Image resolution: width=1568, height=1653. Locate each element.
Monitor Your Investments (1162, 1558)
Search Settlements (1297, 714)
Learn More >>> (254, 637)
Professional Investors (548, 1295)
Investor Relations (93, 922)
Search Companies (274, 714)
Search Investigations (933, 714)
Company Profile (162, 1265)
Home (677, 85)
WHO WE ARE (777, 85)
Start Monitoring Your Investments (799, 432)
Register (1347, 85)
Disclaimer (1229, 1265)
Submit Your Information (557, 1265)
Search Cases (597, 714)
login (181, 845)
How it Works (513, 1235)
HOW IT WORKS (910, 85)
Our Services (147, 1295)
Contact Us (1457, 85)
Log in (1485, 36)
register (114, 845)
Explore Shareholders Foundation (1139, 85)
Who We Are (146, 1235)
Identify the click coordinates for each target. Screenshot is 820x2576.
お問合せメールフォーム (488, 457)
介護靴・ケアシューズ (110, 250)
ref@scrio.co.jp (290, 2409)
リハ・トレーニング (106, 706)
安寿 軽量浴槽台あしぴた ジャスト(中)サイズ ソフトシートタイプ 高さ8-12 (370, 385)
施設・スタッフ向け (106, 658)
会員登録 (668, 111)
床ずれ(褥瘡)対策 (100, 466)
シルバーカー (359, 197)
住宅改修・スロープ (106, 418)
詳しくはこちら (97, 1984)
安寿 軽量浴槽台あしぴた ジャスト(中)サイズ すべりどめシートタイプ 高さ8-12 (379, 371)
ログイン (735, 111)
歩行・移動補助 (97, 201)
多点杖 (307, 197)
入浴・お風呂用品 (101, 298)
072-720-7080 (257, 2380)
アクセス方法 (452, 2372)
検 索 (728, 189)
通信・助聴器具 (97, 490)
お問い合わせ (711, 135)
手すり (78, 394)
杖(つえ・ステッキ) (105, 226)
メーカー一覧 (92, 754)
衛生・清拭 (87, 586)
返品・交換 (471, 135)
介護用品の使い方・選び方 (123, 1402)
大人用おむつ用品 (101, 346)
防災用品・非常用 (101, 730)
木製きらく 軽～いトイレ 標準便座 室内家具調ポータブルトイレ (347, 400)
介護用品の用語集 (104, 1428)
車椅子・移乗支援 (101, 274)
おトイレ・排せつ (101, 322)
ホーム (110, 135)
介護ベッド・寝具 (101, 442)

> [What is required] Retype the lines from the line containing "Professional Investors (548, 1295)" through the line containing "安寿 軽量浴槽台あしぴた ジャスト(中)サイズ ソフトシートタイプ", exactly as they appear in the records, including both of those lines.

> [Reply to the exercise]
Professional Investors (548, 1295)
Investor Relations (93, 922)
Search Companies (274, 714)
Search Investigations (933, 714)
Company Profile (162, 1265)
Home (677, 85)
WHO WE ARE (777, 85)
Start Monitoring Your Investments (799, 432)
Register (1347, 85)
Disclaimer (1229, 1265)
Submit Your Information (557, 1265)
Search Cases (597, 714)
login (181, 845)
How it Works (513, 1235)
HOW IT WORKS (910, 85)
Our Services (147, 1295)
Contact Us (1457, 85)
Log in (1485, 36)
register (114, 845)
Explore Shareholders Foundation (1139, 85)
Who We Are (146, 1235)
Identify the click coordinates for each target. Screenshot is 820x2576.
お問合せメールフォーム (488, 457)
介護靴・ケアシューズ (110, 250)
ref@scrio.co.jp (290, 2409)
リハ・トレーニング (106, 706)
安寿 軽量浴槽台あしぴた ジャスト(中)サイズ ソフトシートタイプ 高さ8-12 (370, 385)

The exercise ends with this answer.